30 minutes later, another GPS reading and now a drift to the left - "OK," I said to Paul, "lets stop messing around!" we knew our location we knew where the track we wanted was on the map so using a Silva compass I took a bearing and we, after measuring the distance, set off - again nothing?? Now, just to tease us, the fog broke briefly and we could see the rocky out croppings of Crowden Tower - which we took a bearing onto and converting to a back bearing we triple checked out position - but alas the fog closed in again and we couldn't see a sausage. The trail stayed well and truly hidden from us!

So what to do??

Wisdom finally won out and after a quick war council we decided to head back to Crowden Tower and from there follow a well trodden path down hill so we could get below the fog. Interestingly enough on this route we found two other groups and a solo hiker all likewise geographically confused thanks to the clinging grey vapours and the insidious blindness that ensues ...........

Eventually we dropped down the rain swept hills until we reached the base of Jacobs ladder - wet and weary we took shelter from the driving hail stones in a old ruined sheep fold and brewed up.

So true to the teachings, a warming brew (a nice cup of tea) and a little rest soon had our spirits revived and our feet getting cold. Cold enough that we decided it was time to head back up the hill. It also helped that the fog had now lifted and brief glimpses of sun light now punctured the rolling black clouds over head to encourage us back up.

Climbing up Jacobs ladder, we hiked up the Pennine way until we were back in the windswept hills and now with the light fading quickly we decided to look for a camp.

With driving winds and soggy peat bogs all around finding a reasonably decent place to camp for the night wasn't easy - time was running out and darkness was nipping at our heels as we stumbled across another collapsed sheep fold. This site offered us reasonable flat, raised land with partial walls which could act "notionally" as wind breaks - so here we pitched for the night. 

Darkness engulfed us - we retreated to the relative shelter of our tents to eat and enjoy a warming brew when suddenly blue flashing lights appeared in the valley below. Three land rovers and a helicopter arrived so it was obvious a search and rescue operation was in full swing.

Eventually, some hours later (about three) the last land rover left the hills and us to the wind.

So remember my sleeping bags - 2 x one season bags? ......... well I can happily report that I slept as happily and as comfortably as a toad in a hole - the theory played out and I was right the combo worked. The only down side was the zip issue in as much as its a pain to keep opening two zips which seem to always be on opposite sides from each other every time you want to get out your bag - but I think this was a minor problem compared to the weight saving and versatility. Will I continue to carry two bags?? Not sure, I think I like the simple standard one bag no matter how bulky or heavy.

Morning dawned cold but clear and the rest of our trip proceeded without incident until the last morning when I had the water spillage reported in the blog entry before this.
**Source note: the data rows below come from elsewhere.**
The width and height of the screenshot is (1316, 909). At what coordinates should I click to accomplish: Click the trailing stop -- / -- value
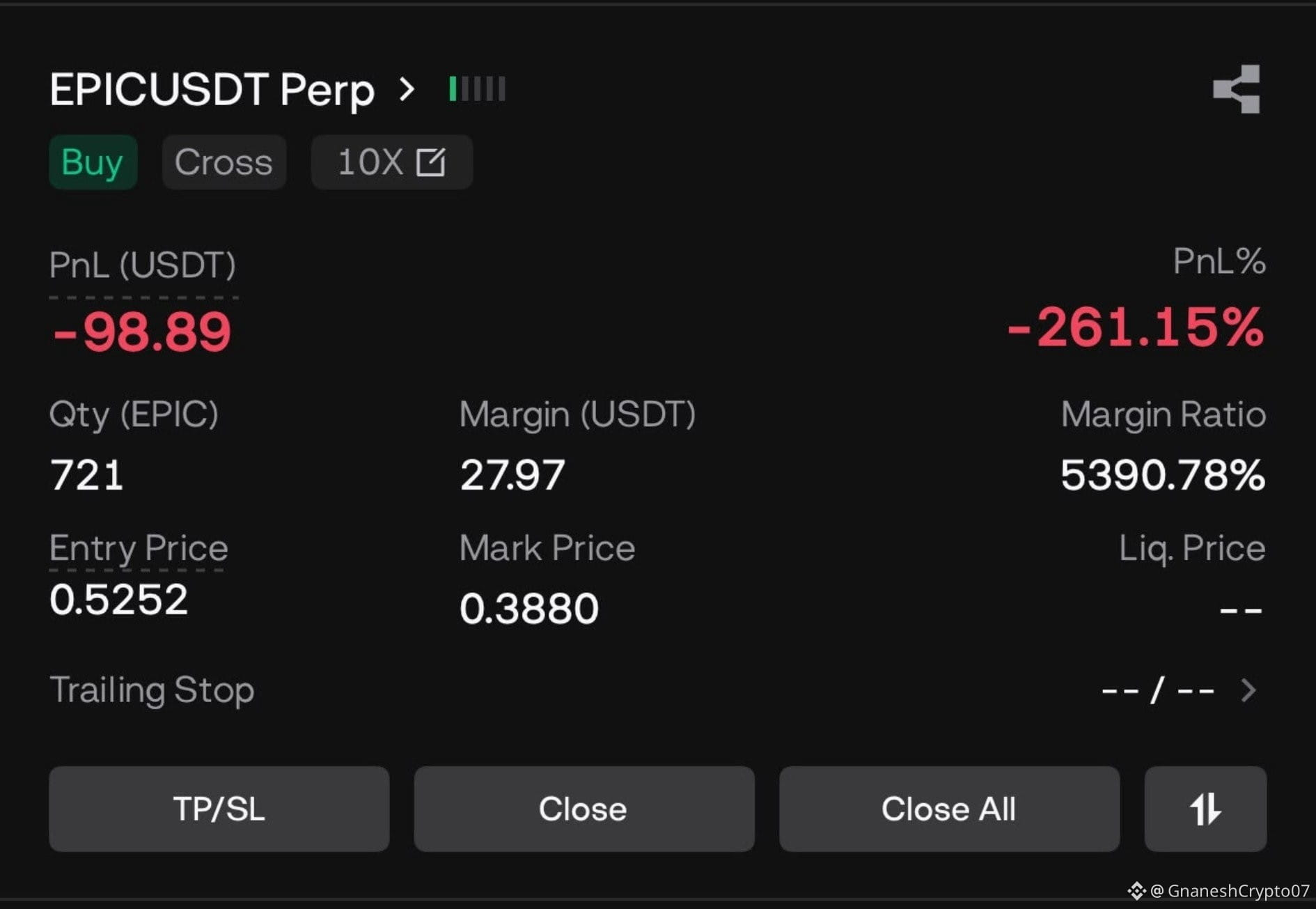pyautogui.click(x=1158, y=690)
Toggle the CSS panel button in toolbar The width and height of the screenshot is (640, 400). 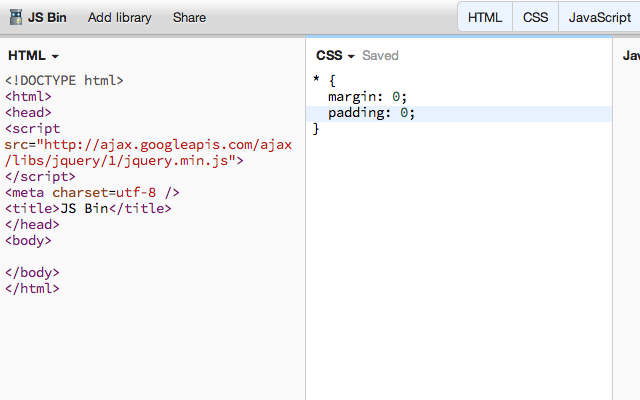(x=535, y=17)
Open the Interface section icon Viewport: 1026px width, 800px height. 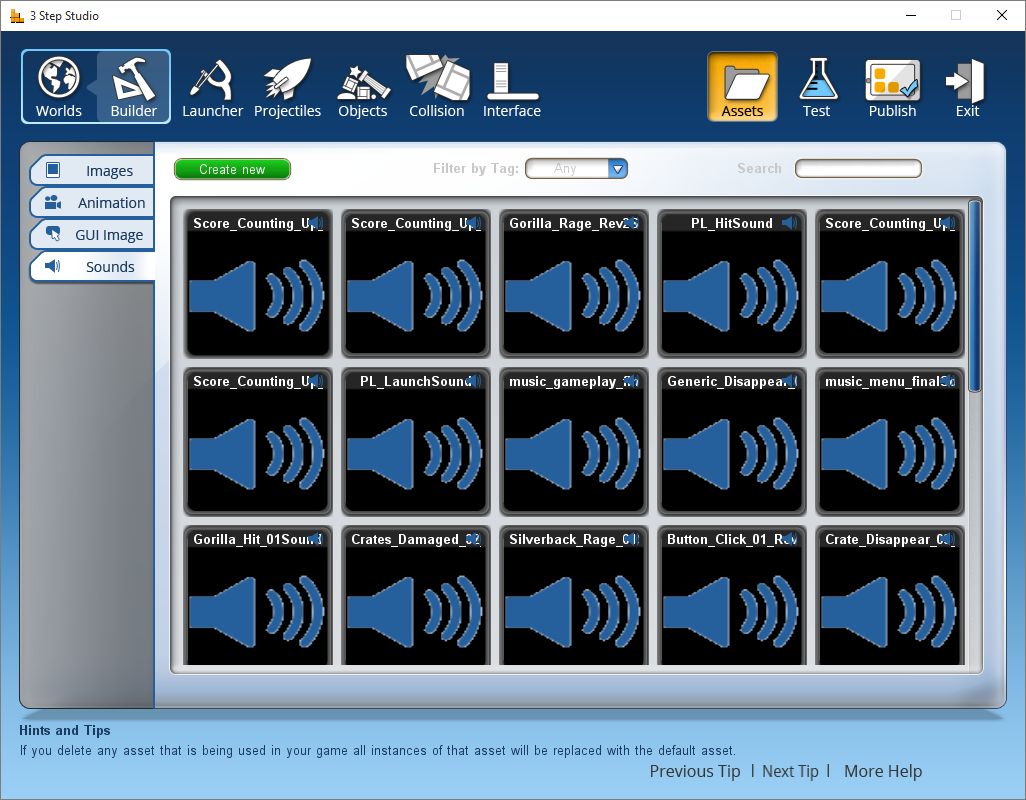click(x=512, y=81)
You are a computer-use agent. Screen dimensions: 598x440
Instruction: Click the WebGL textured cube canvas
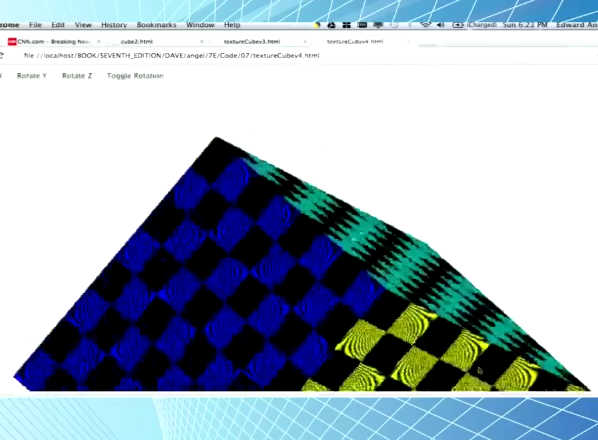(x=301, y=264)
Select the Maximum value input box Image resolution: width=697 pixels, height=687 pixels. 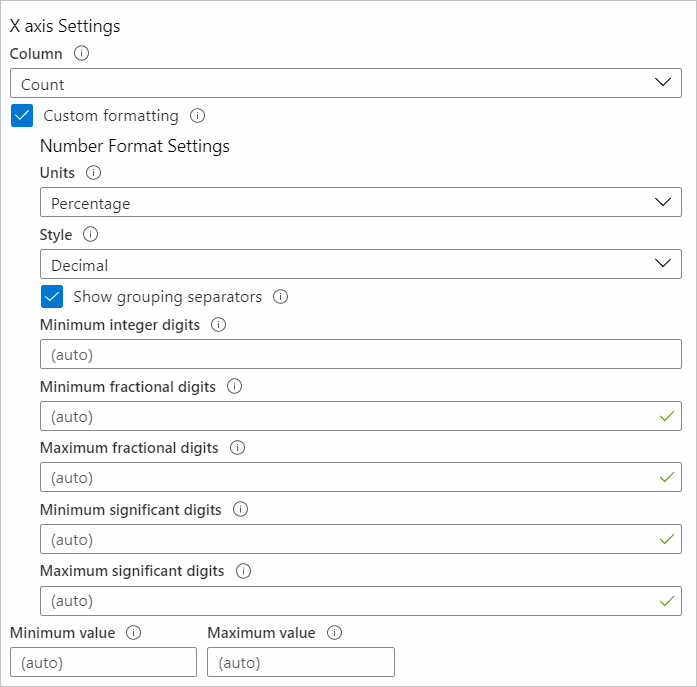point(300,662)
Good news was also later gleened as we heard that the search and rescue operation was to find a male hiker who had become disorientated and lost on the hills due to the inclement weather - said gentleman was found and removed to safety - so well done the SAR's guys. I can confirm that these brave souls certainly earned their stripes on that night as it wasn't a time when the faint hearted would venture forth!

Well, dear reader, I've waffled enough - suffice to say it was an excellent and at times exciting trip - somewhere new for me and thanks to our fickle English weather a excellent reminder of how no matter how confident you are in your skills sometimes the sensible thing to do is bow to natures power and err of the side of caution - after all the hill will be there tomorrow!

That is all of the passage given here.